What you have to do:
While copying the entries exactly, leave out each picture they contain.

Entries provided:
"""

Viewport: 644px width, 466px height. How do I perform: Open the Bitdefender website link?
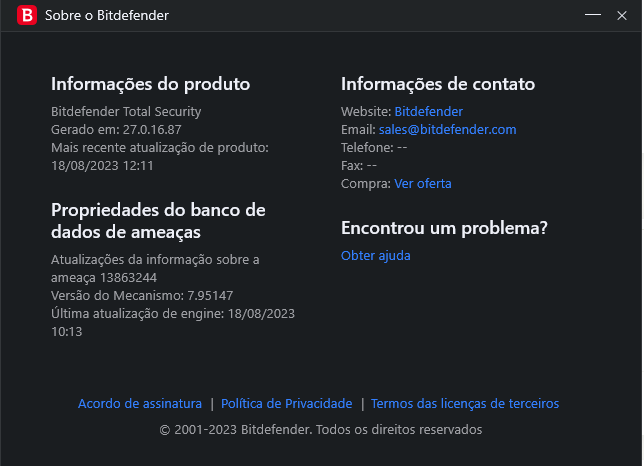(x=428, y=112)
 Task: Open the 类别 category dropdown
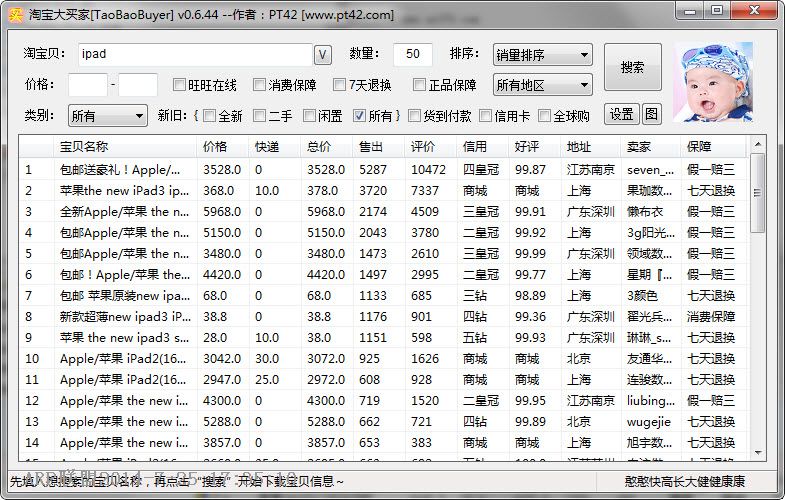[x=107, y=116]
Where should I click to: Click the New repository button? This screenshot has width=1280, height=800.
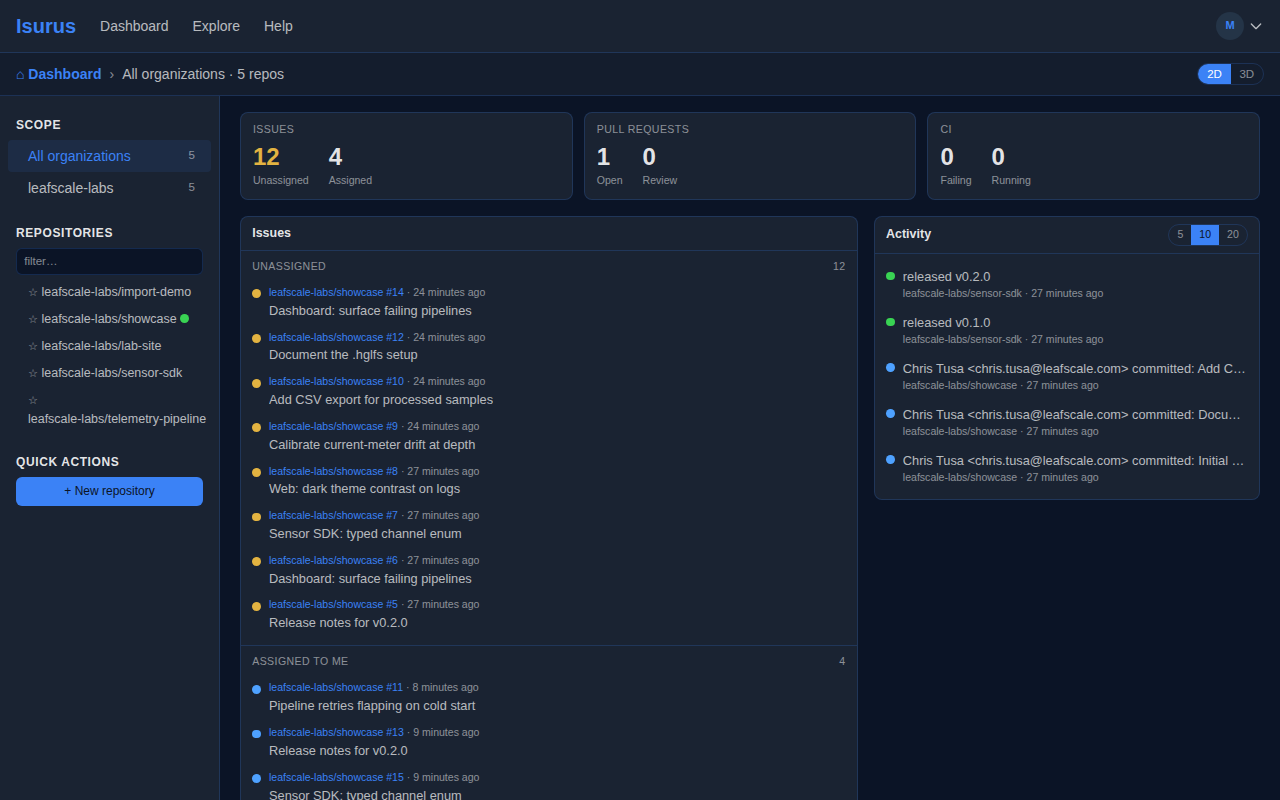(x=109, y=491)
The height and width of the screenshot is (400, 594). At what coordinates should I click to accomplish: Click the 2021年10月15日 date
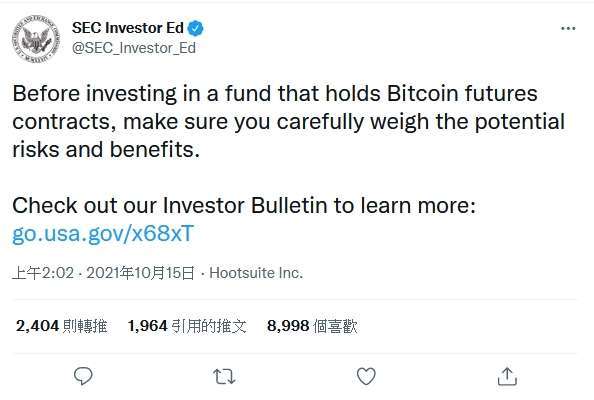coord(140,273)
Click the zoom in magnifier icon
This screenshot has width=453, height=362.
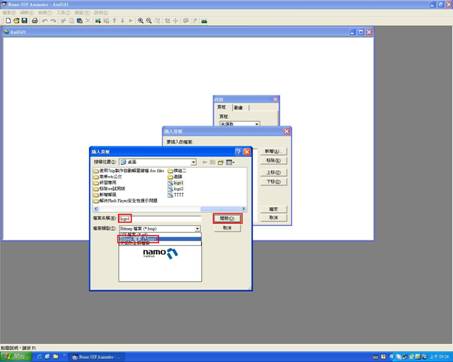(141, 21)
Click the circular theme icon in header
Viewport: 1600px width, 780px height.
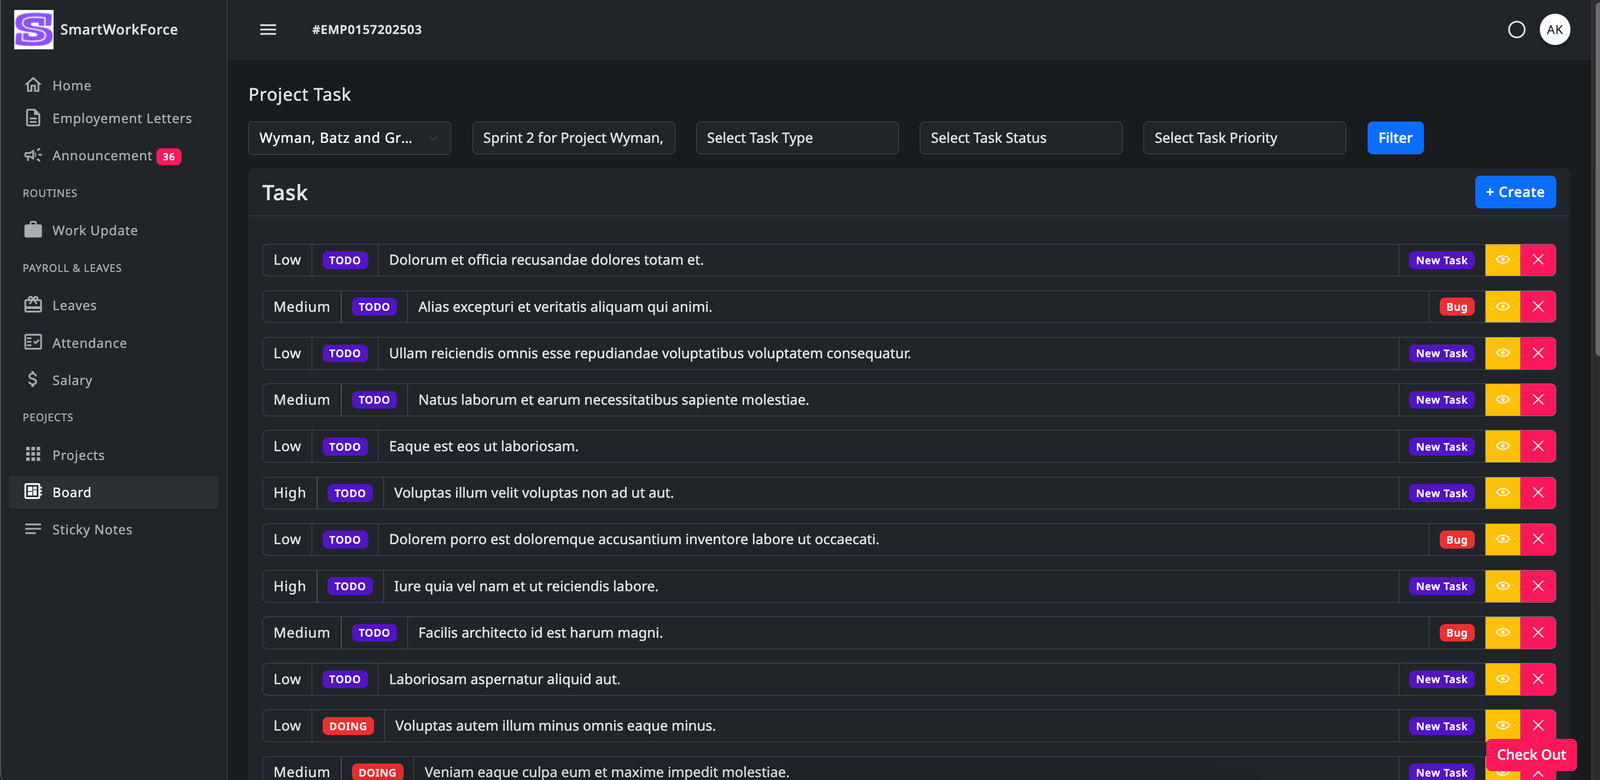1516,30
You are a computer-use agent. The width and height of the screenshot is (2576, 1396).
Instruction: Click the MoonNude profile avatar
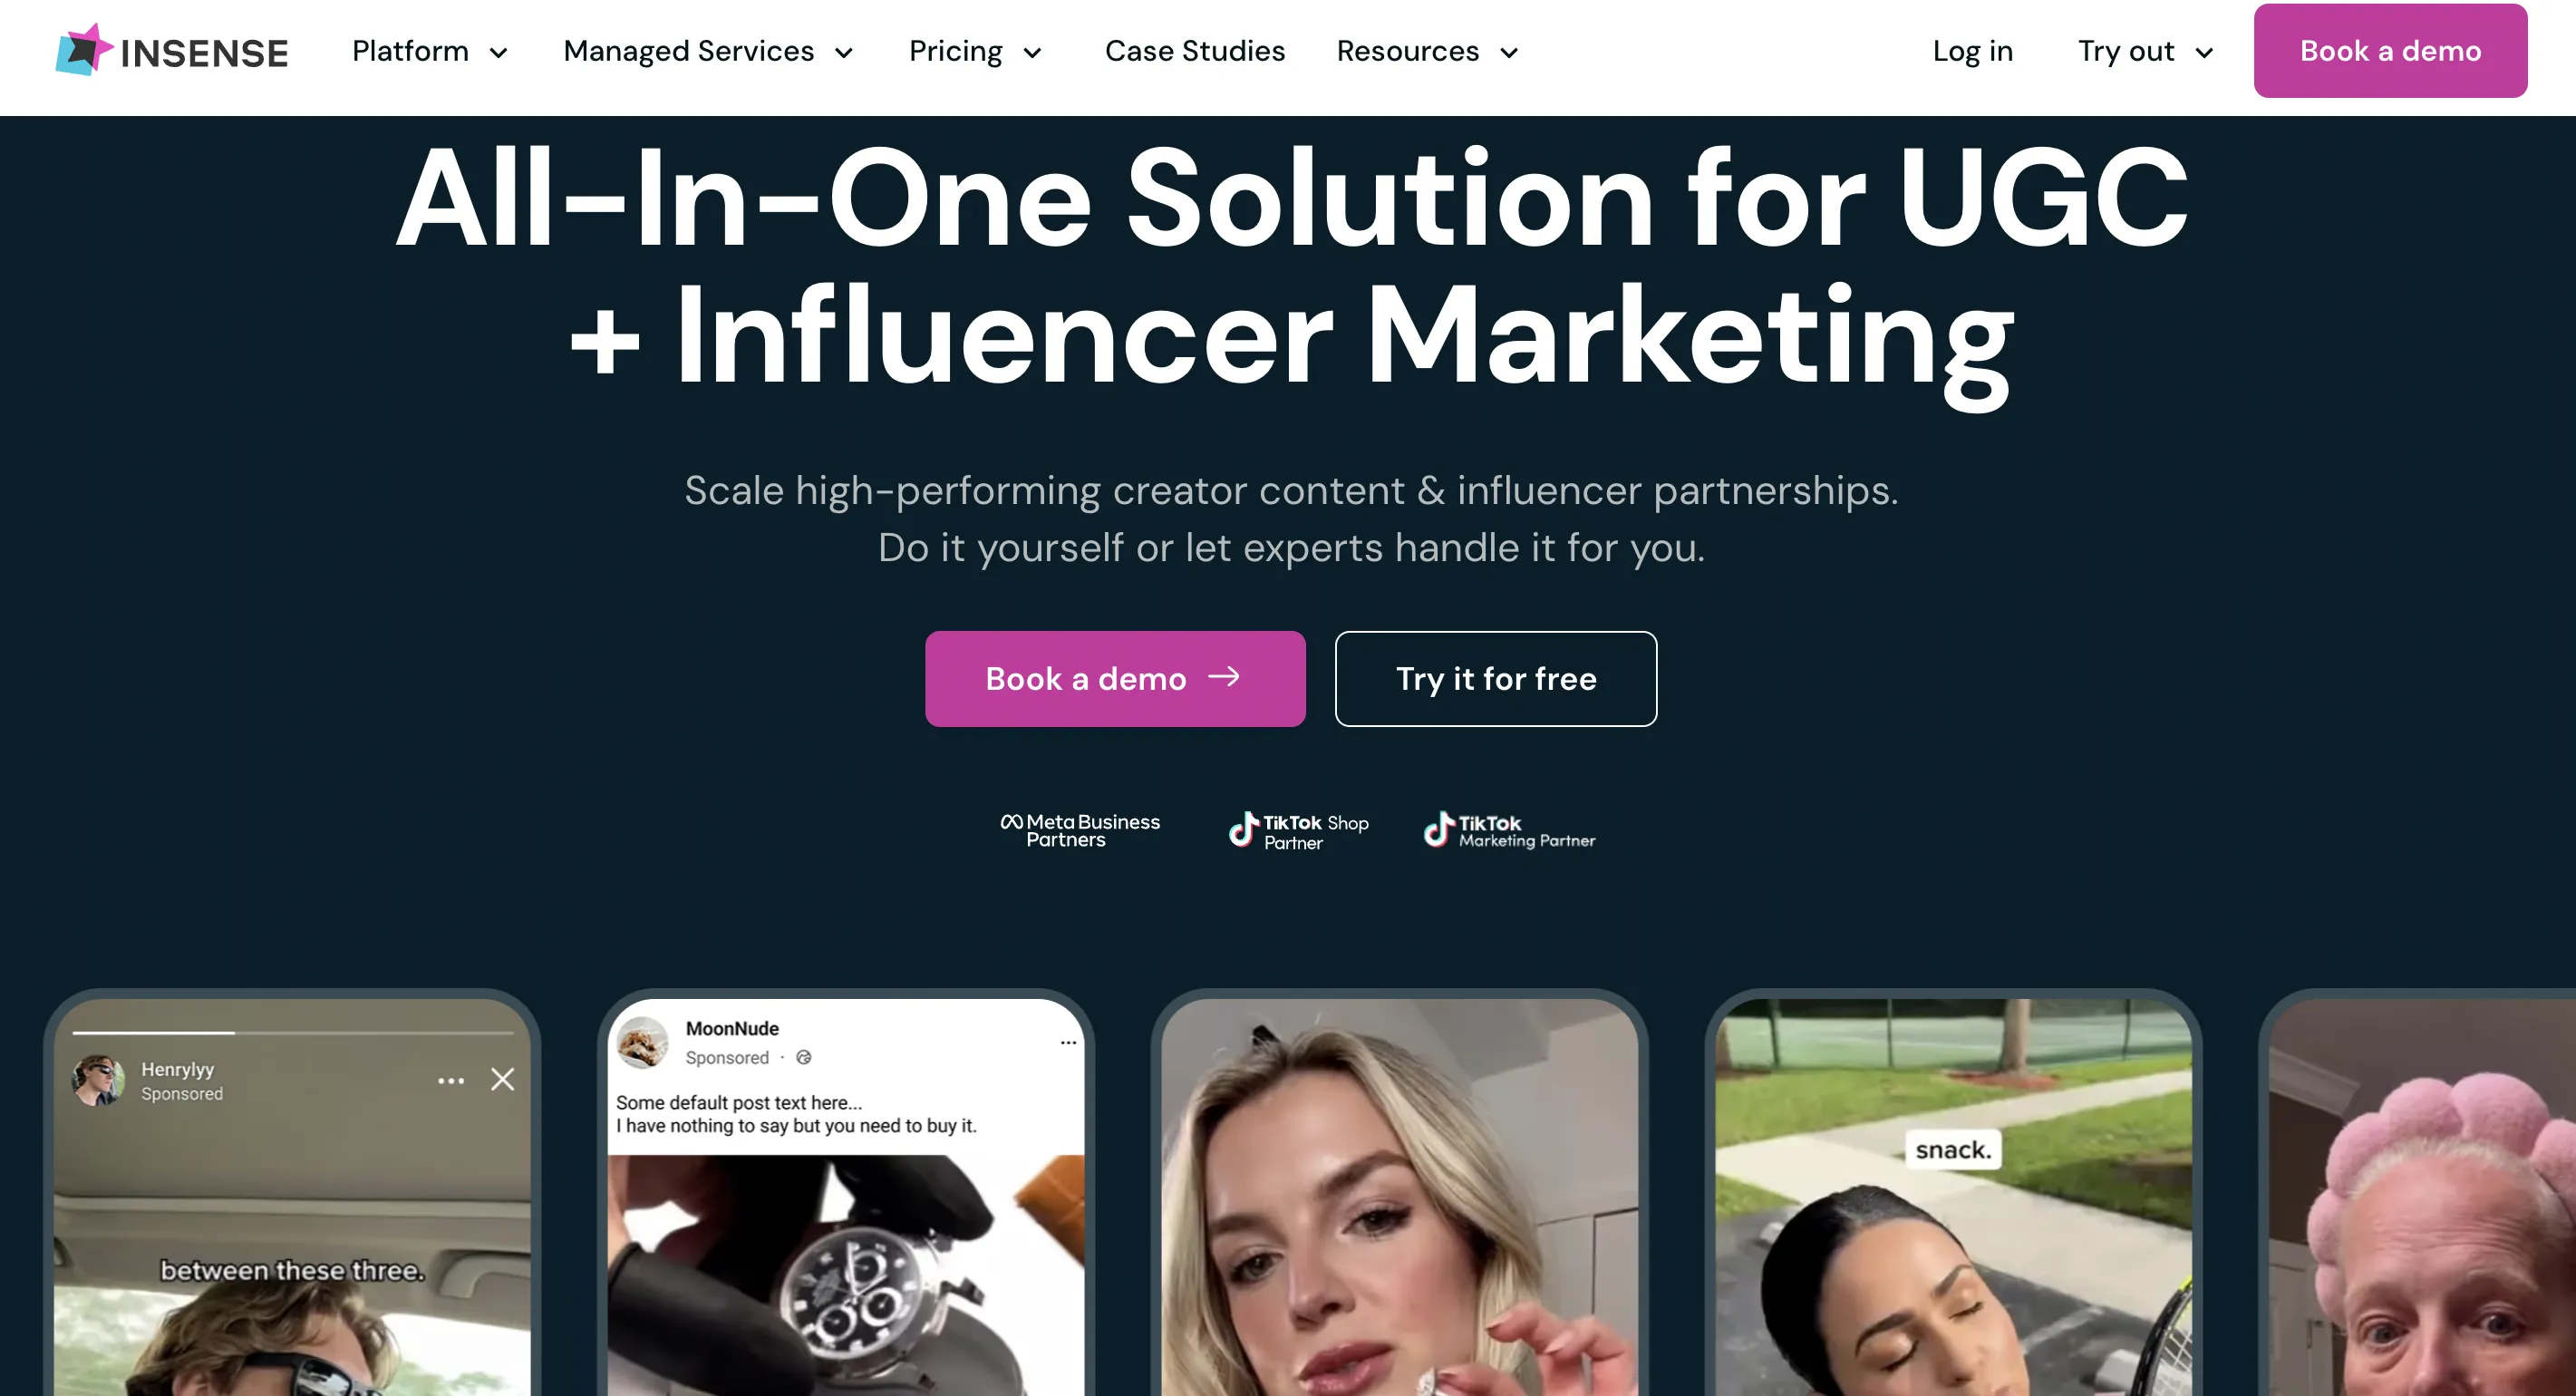pyautogui.click(x=643, y=1042)
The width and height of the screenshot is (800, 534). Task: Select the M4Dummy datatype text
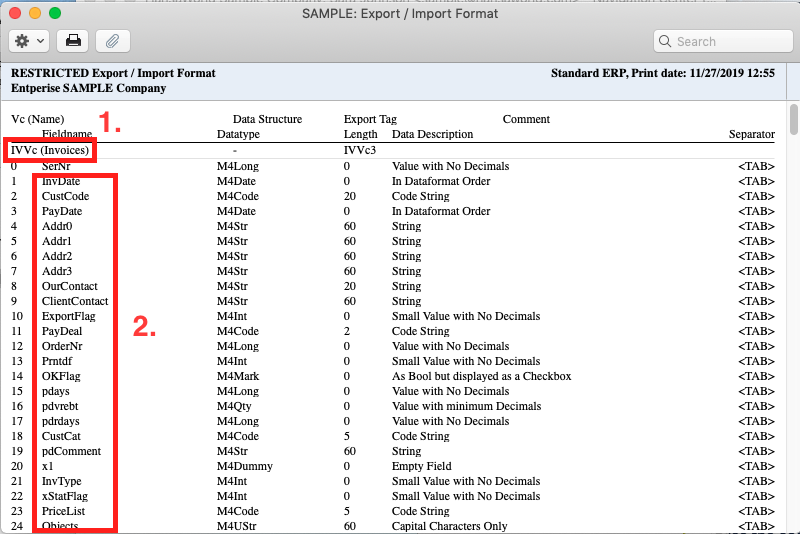point(243,466)
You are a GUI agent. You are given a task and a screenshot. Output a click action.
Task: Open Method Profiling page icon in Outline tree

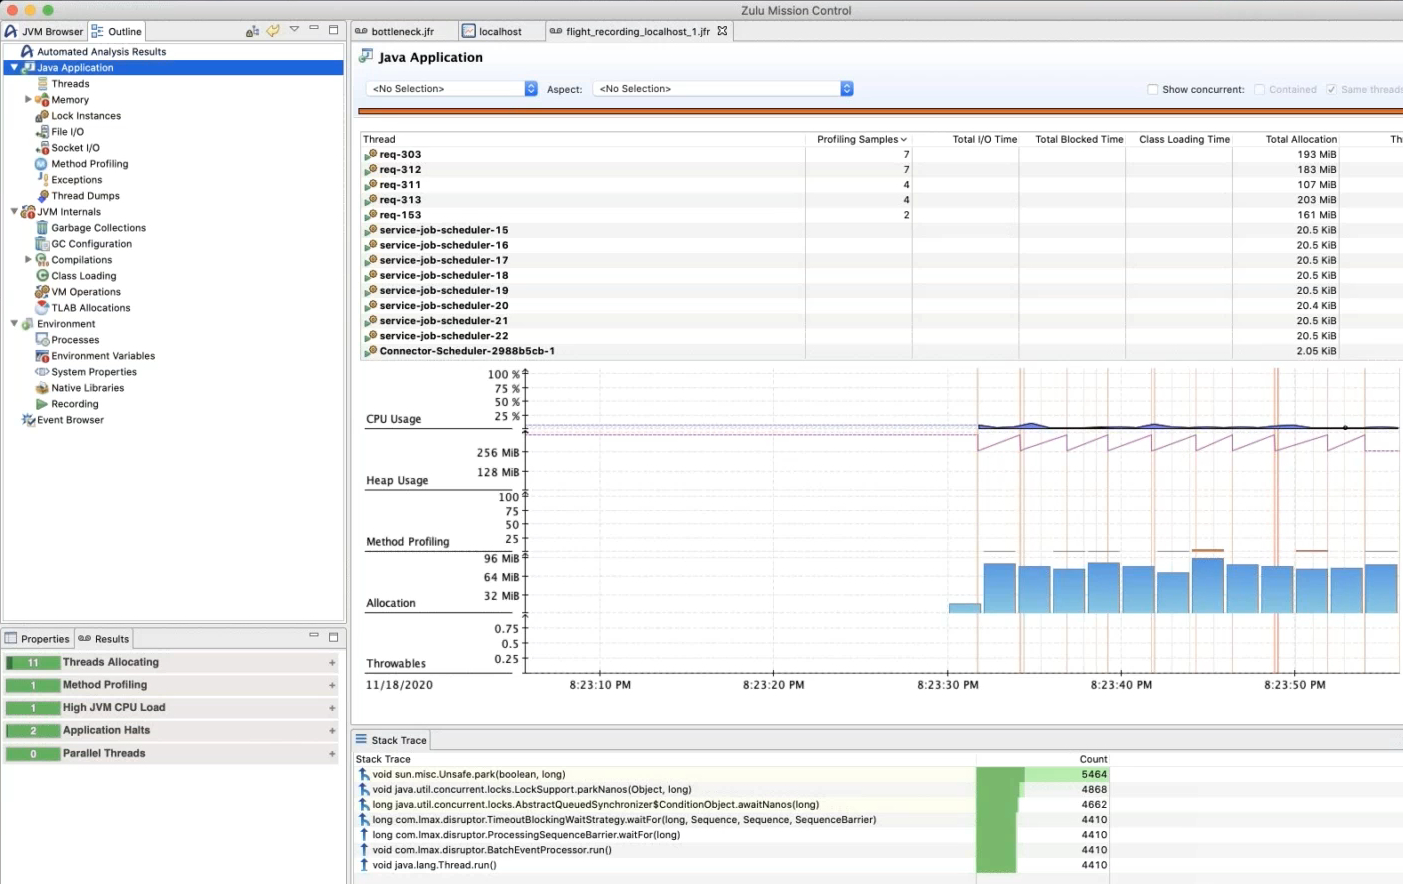pyautogui.click(x=41, y=164)
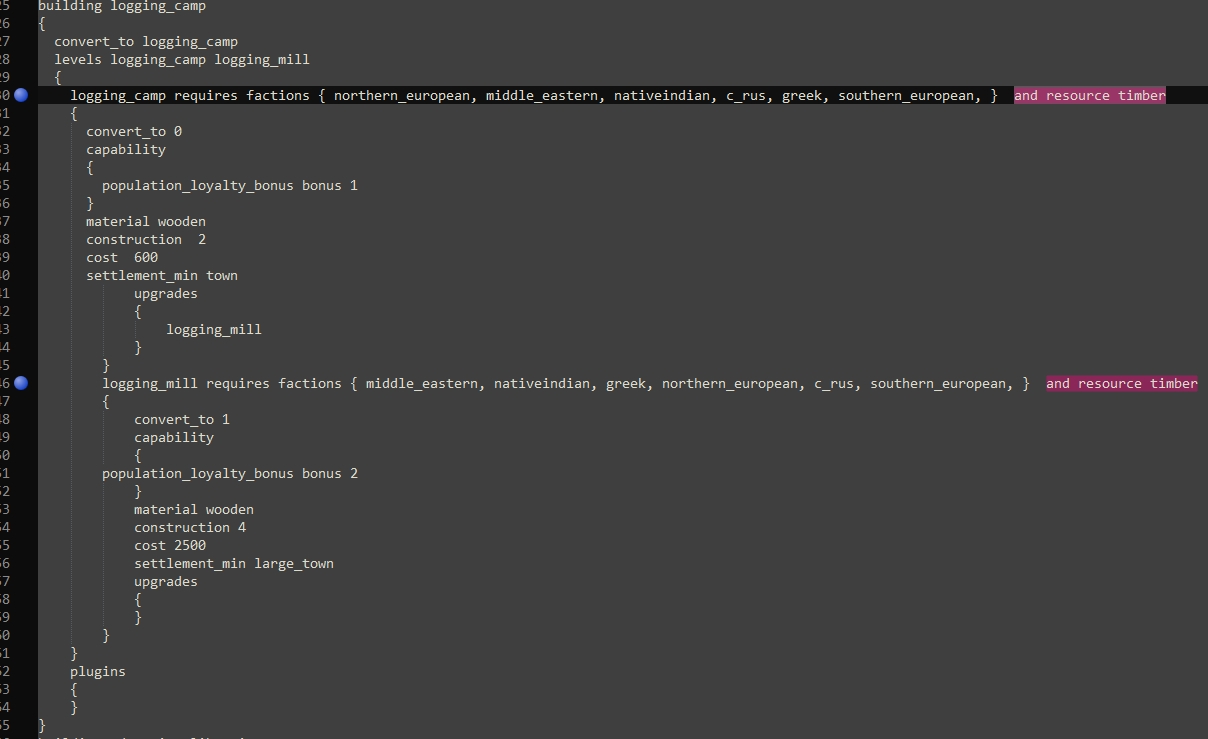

"""

Finished task:
Viewport: 644px width, 466px height. How do I perform: Open the Bitdefender website link?
(x=428, y=112)
 Task: Open the 类别 category dropdown
[x=107, y=116]
Where should I click to: Click the New repository button? This screenshot has width=1280, height=800.
(x=109, y=491)
The height and width of the screenshot is (400, 594). At what coordinates should I click to accomplish: Click the 2021年10月15日 date
coord(140,273)
Click the zoom in magnifier icon
This screenshot has width=453, height=362.
(141, 21)
Click the circular theme icon in header
Viewport: 1600px width, 780px height.
1516,30
You are a computer-use agent. The width and height of the screenshot is (2576, 1396).
Instruction: Click the MoonNude profile avatar
pyautogui.click(x=643, y=1042)
The width and height of the screenshot is (800, 534). Task: Select the M4Dummy datatype text
point(243,466)
You are a GUI agent. You are given a task and a screenshot. Output a click action.
Task: Open Method Profiling page icon in Outline tree

pyautogui.click(x=41, y=164)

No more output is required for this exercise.